Me permito hacer algunas reflexiones sobre el amor de parejas (eros), por supuesto sin ser un erudito en la materia y respetando y disculpandome antes quienes si.

col ag

A mi entender;

El tema del amor de pareja va más allá de una relación, de un documento, un rol o una cama.

Entiendo este, como el vehículo que nos permite  descubrirnos y reconocernos en el ser que amamos, como la capacidad de entender que no nos pertenece, que es libre de estar o no , de quedarse o simplemente seguir de largo, he allí la esencia del amor: querer estar voluntaria y silenciosamente,  estar allí, a un costado, apoyándo y siendo parte importante del otro, sin compromisos egoístas que devengan en obligatoriedad o sumisión.
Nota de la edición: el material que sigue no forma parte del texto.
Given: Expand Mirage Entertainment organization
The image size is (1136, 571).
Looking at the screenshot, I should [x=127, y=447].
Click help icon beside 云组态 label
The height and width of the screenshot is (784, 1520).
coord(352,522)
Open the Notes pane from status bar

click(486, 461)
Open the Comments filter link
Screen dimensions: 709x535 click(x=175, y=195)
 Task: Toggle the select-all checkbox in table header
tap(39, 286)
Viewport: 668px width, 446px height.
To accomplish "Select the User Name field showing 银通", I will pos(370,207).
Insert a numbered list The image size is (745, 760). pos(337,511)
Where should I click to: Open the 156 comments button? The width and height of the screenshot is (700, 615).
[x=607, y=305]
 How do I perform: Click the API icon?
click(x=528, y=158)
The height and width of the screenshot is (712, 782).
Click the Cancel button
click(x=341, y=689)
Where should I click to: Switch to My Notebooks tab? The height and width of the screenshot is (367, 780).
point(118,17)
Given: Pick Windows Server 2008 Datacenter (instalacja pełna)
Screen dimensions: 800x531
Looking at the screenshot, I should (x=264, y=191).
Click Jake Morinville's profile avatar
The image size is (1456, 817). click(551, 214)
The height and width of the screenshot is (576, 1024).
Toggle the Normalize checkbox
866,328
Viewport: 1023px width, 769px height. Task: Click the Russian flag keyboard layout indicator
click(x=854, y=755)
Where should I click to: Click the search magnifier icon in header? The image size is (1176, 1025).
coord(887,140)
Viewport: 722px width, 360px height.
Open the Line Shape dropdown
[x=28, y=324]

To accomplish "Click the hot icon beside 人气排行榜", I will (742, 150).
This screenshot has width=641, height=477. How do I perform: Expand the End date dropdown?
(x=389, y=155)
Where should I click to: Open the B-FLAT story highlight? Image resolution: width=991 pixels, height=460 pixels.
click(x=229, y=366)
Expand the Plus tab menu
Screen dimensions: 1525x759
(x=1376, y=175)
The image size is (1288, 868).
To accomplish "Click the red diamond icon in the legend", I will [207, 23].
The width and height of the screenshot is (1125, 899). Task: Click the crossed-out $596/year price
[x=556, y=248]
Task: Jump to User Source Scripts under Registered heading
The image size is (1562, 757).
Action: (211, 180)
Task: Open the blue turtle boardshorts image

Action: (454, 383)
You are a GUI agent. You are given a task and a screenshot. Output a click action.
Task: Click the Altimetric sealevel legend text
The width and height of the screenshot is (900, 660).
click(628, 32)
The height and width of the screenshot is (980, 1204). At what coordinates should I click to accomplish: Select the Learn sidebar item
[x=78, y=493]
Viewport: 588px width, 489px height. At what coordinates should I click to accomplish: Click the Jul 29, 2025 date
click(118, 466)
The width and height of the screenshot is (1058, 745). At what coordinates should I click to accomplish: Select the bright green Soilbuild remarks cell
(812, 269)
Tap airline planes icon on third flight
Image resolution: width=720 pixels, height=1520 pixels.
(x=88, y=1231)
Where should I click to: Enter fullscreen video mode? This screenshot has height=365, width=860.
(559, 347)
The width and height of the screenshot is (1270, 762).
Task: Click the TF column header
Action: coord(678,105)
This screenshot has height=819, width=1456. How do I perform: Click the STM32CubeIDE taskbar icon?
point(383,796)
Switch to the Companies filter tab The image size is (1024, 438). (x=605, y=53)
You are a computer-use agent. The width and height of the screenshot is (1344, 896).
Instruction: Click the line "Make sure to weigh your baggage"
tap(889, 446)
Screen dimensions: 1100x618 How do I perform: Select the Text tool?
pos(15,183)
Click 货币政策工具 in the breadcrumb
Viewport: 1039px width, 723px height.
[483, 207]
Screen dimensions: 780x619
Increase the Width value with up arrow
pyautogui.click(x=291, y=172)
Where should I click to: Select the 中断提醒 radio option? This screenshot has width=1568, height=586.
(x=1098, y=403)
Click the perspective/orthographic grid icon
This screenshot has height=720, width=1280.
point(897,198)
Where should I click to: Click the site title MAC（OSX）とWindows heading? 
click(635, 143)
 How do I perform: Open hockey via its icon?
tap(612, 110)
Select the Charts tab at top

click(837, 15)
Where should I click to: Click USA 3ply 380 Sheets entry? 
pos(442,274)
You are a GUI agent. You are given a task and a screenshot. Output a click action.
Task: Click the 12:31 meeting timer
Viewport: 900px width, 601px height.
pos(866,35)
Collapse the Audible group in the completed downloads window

Es una suerte de  ecuacion cuyo resultado siempre será positivo, en la cual la incógnita es la la felicidad, y al despejarla, alcanzaremos este objetivo supremo, con la certeza  de que somos seres de luz, capaces de amarnos a nosotros mismos, asi como de respetar y defender  nuestras decisiones con la misma intensidad y fervor que las de nuestra contraparte.

Es poner nuestro mayor esfuerzo en generar los cambios en nuestra alma, que permitan vendernos tal cual somos; frontales, sin falsos rostros,  auténticos y abiertos a aceptar a quien  amamos  de la misma forma, solo con los preceptos que imponga nuestra moral y valores aprendidos , devenidos en paradigmas de nuestra consciencia.

Pero siempre el amor genera amor y como bien dice Antoine De Saint-Exupery en su obra magna EL PRINCIPITO, mientras este mantiene un dialogo con su amada Rosa: "  .... La mejor manera de retribuir amor, es dejarse amar..." el amor no se puede recompensar con efectos materiales, porque no puede pagarse, no está a la venta, no se alquila o se entrega en donacion, es de otro nivel y vaya que nivel !!! , de allí que la retribución sea su contrapartida mas acertiva.

Cuando el amor, es sincero no mutará nunca ante factores materiales, como el dinero, la distancia, un estatus o el paso del tiempo en nuestras vidas, más si lo hará ante la inexistencia cde valores  como el respeto, la confianza, la lealtad o, ante la aparición obsenos vicios como la traición, el maltrato o el abandono.

En fin, podría hacerse eterno escribir sobre el tema, pero a resumidas cuentas, solo quiero  recalcar que a cada Principito obtendrá su  Rosa,  y que nada de lo que suceda en el mundo material debe cambiar  la idea del reino o planeta simbólico que queramos ofrecerle, desde el mas suntuoso diamante hasta la mas humilde piedra deberá ser cargado  de ese sentimiento y ser ofrecida a ese ser que amamos y sabemos que nos ama,  solo por el simple hecho de decidir estar alli siempre para nosotros.